Quello che è chiaro, anche in tempi di Covid-19, è come sia assolutamente necessario colmare il digital divide della scuola italiana che l’OCSE ha stimato in più di 13 anni rispetto ai paesi più avanzati. E’ necessario, inoltre, superare le diffidenze, le ritrosie e le incomprensioni culturali che hanno caratterizzato l’applicazione del Piano Nazionale Scuola Digitale.
Il rischio è molto grande: si tratta di evitare di rendere in nostro sistema scolastico del tutto “inadatto” ai nuovi stili di apprendimento sviluppati dai nostri figli e nipoti interagendo con la tecnologia.
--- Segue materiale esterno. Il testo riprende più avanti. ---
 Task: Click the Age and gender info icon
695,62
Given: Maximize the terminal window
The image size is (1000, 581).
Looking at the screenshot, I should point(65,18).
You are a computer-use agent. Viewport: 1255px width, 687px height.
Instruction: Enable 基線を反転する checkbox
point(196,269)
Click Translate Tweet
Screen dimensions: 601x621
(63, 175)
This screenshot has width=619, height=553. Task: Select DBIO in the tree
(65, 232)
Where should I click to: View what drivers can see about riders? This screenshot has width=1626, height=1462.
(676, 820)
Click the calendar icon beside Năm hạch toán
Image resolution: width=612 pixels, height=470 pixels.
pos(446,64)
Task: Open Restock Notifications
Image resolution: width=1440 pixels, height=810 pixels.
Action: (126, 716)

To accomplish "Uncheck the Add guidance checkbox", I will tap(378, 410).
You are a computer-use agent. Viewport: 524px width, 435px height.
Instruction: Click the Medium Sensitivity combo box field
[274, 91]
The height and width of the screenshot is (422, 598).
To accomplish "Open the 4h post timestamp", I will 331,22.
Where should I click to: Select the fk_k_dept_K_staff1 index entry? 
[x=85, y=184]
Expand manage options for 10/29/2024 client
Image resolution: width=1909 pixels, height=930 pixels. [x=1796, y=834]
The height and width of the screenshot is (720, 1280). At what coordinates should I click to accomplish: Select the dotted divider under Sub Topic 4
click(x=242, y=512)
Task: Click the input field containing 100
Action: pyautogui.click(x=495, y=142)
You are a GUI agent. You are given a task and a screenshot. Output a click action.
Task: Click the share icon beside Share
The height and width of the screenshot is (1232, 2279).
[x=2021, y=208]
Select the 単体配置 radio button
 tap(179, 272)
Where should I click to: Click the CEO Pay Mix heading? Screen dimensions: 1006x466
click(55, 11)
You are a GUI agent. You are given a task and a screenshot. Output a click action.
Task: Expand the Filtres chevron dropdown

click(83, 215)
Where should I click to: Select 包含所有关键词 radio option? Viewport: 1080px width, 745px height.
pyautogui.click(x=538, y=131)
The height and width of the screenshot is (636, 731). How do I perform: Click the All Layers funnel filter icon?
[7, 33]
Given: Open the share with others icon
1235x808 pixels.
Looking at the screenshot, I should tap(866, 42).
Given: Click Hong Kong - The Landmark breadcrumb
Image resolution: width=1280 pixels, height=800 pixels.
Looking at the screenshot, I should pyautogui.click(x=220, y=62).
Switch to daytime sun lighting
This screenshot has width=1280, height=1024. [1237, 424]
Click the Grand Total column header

In particolare, è necessario agire su tre nodi cruciali messi in evidenza anche dal Ministro Azzolina:
1. Il digital divide, cioè garantire a tutti l’accesso ai dispositivi hardware e alla banda larga anche alle famiglie disagiate o in difficoltà.
2.L’implementare ambienti digitali di apprendimento e cablaggio Wifi in tutte le scuole
3. Investire sulla formazione degli insegnanti alle competenze digitali come previsto dal framework europeo Digicomp.edu.
• Quali suggerimenti pratici si sente di dare ad un adulto o ad un anziano che volesse imparare a utilizzare un computer o a navigare su internet, partendo da zero?
Gli consiglierei di farsi consigliare sull’hardware da un figlio o un nipote “smanettone” e di acquistare un notebook entry level a non più 250 euro.
Di iscriversi gratuitamente a canali YouTube come quello di Salvatore Aranzulla per apprendere il funzionamento della tecnologia o di avvalersi dell’aiuto del figlio/nipote di cui sopra.
Mentre per documentarsi sulla cittadinanza digitale, consiglierei di frequentare i siti della Unione Europa sul già citato framework per Cittadinanza digitale DigiComp 2.1 tradotto meritoriamente dall’Agenzia per l’Italia Digitale.